■ **Excerpt provided**

And the mkfs.btrfs tool was labeled stable, and the experimental tag was removed from mkfs.btrfs warnings. It was also mainlined into the stable branch at that point. It wasn't just the on-disk format that was declared stable in 2013.
>It was not a declaration that the filesystem was itself now stable necessarily,
Yes it was, as explained above.
>Furthermore, the "it's been X years!" thing referring to open source projects has to stop.
This isn't some "open source project," this is the operating system that underpins modern computing. It's developed by full time engineers paid by megacorps. It's not some solo developer's side project, not in the slightest.
>If we measure everything based on whether it's as good as what Sun Microsystems was doing in the 2000s, we're going to have a bad time.
Not at all, we're going to have a great time. Great engineering stands the test of time.
>As an example, DTrace is still better than LTTng is right now. I hope that sinks in for everyone.
Did you get ChatGPT to write this? It's clear you have zero experience in the tracing and observability space. eBPF is the next evolution, not LTTng. It's never been and LTTng, LTTng has minuscule usage. I hope you're ignorance is clear for everyone reading this.
>However, OpenZFS is not backed by Sun Microsystems, because Sun Microsystems is dead.
No, it's maintained by dozens of engineers from multiple different companies and governmental orgaizations.
>Now if OpenZFS eats your data, there is no big entity to go to anymore than there is for btrfs.
Wrong, Canonical supports ZFS.
>As far as I know, there's no big entity funding development, improvements, or maintenance.
LLNL (the US government), among others, are funding the development of OpenZFS.

■ **Exercise set**
#1 For each statement below, answer yes or no according to the btrfs and OpenZFS exchange, and quote the exact words of the exchange that decide it.
(a) The mkfs.btrfs tool was labeled stable.
(b) The reply names LTTng as the next evolution in tracing and observability.
(c) The reply says Canonical supports ZFS.
#2 Write a continuation of the btrfs and OpenZFS exchange, beginning right after its final sentence.
The records that follow come from a separate source and have no connection to the text above.

■ **Input data**
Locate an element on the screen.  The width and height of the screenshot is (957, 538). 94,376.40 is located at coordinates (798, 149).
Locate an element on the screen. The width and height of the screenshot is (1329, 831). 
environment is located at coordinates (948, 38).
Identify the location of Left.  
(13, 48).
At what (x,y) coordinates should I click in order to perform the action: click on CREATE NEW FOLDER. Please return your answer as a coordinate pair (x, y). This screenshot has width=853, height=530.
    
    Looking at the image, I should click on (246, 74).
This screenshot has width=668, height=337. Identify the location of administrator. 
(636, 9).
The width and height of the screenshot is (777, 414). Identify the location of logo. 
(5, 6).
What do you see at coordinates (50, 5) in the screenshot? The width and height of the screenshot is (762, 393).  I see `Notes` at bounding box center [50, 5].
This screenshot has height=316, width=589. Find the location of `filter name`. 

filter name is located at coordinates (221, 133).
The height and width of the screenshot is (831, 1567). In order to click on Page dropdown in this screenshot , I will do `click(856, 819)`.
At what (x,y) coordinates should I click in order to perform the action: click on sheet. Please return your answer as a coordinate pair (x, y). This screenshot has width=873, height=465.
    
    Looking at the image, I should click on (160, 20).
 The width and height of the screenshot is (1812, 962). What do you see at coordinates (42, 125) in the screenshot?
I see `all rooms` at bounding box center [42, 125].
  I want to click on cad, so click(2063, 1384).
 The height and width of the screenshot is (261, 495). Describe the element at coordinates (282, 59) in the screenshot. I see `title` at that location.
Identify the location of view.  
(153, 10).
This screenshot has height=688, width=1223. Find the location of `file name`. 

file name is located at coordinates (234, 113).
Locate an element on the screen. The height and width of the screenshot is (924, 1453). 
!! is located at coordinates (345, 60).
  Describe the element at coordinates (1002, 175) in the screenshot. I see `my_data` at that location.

■ **Numbered answers**
#1
(a) Yes: "the mkfs.btrfs tool was labeled stable"
(b) No: "eBPF is the next evolution, not LTTng."
(c) Yes: "Canonical supports ZFS."

#2
>That suggests that their brand image somewhat depends on the rarity of btrfs bugs in their implementation, but Synology has a somewhat good reputation actually.
I agree with what you say, and I would never trust btrfs with my data because of issues that I've seen in the past, My last job I installed my Ubuntu desktop with btrfs and within three days it had been corrupted so badly because of a power outage that I had to completely wipe and reinstall the system.
That said:
> but cause the filesystem to panic with error messages for which there is no documentation and little clue what the problem is.
The one and only time I experimented with ZFS as a root filesystem I got bit in the ass because the zfs tools one day added a new feature flag to the filesystem that the boot loader (grub) didn't understand and therefore it refused to read the filesystem, even read-only. Real kick in the teeth, that one, especially since the feature flag was completely irrelevant to just reading enough of the filesystem for the boot loader to load the kernel and there was no way to override it without patching grub's zfs module on another system then porting it over.
Aside from that, ZFS has been fantastic, and now that we're all using UEFI and our kernels and initrds are on FAT32 filesystems I'm much less worried, but I'm still a bit gunshy. Not as much as with BTRFS, mind you, but somewhat.
Meta (Facebook) has millions of instances of Btrfs in production. More than any other filesystem by far. A few years ago when Fedora desktop variants started using Btrfs by default, Meta’s experience showed it was no less reliable than ext4 or XFS.
> Please go look up survivor bias. That's what all you btrfs fanboys don't seem to understand. It doesn't matter how well it has worked for 99.9% of you. Filesystems have to be the most reliable component in an operating system.
Not sure. It's useful if they are reliable, but they only need to be roughly as reliable as your storage media. If your storage media breaks down once in a thousand years (or once a year for a thousand disks), then it doesn't matter much if your filesystem breaks down once in a million years or once in a trillion years.
It's the flagship Linux filesystem: outside of database workloads, I don't understand why anybody uses anything else.